# Maltese bread - Hobz / Ftira



## lisavye (Aug 25, 2009)

Hi everyone
I could live on the Maltese Ftira (smoothered in olive oil and containing tuna, tomatoes, salad,....mmmm dribbling on keyboard now!! :blush - but every recipe that I have tried doesn't resemble the Hobz at all!!!

I've tried searching the internet to see if there are any shops that I could purchase it from - either local or via internet - but can't find any....... so I was wondering if anyone would be able to suggest a bread/roll that is very similar to this and can be purchased?

I know it's got a sourbread (?) dough - but my cooking skills are not great at the best of times.

any help is much appreicated.

thanks
lisa :crazy:


----------



## ishbel (Jan 5, 2007)

Hobz is made with a less-refined white flour, according to my rellies on the islands. None of them make their own, they all buy it in - some say it's HOW it's baked that is the secret.

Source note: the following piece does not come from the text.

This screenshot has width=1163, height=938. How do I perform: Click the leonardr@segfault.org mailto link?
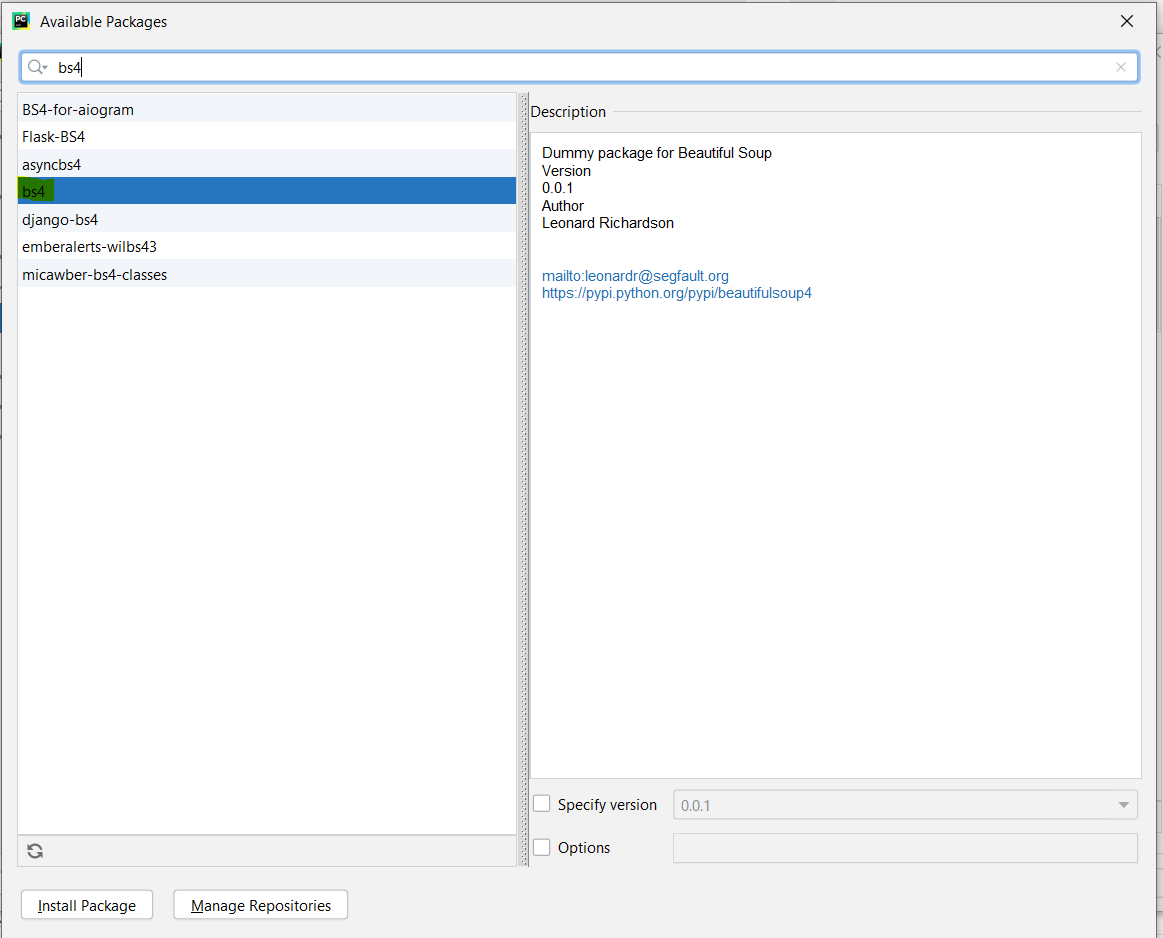tap(635, 275)
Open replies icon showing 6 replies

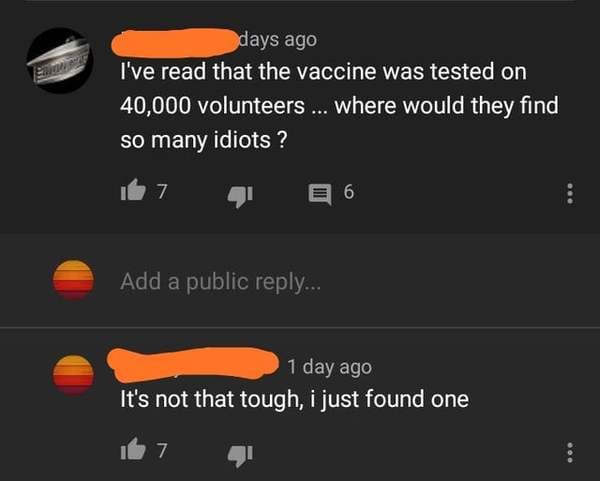pyautogui.click(x=320, y=194)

I know what you mean..... I LOVE it!


----------



## philomela (Sep 3, 2009)

Like Lisa, I would like to know where I can buy genuine Maltese bread (hobz). I can taste it in my mouth but I haven't eaten any for over 50 years, please can anyone help. There is no other bread like it in theworld.

Philomela


----------



## ishbel (Jan 5, 2007)

There appear to be quite a few Hobz Malti recipes according to a quick google search.
Here's a link to one:
Recipe: Maltese Bread (Hobz Malti)


----------



## dc sunshine (Feb 26, 2007)

Hey good link Ishbel thanks. Been wondering how to get a sour dough culture started. No wonder tho why people buy it but don't make it - sounds like a lot of work.


----------



## chalkdust (Feb 18, 2009)

what kind of flour should be used


----------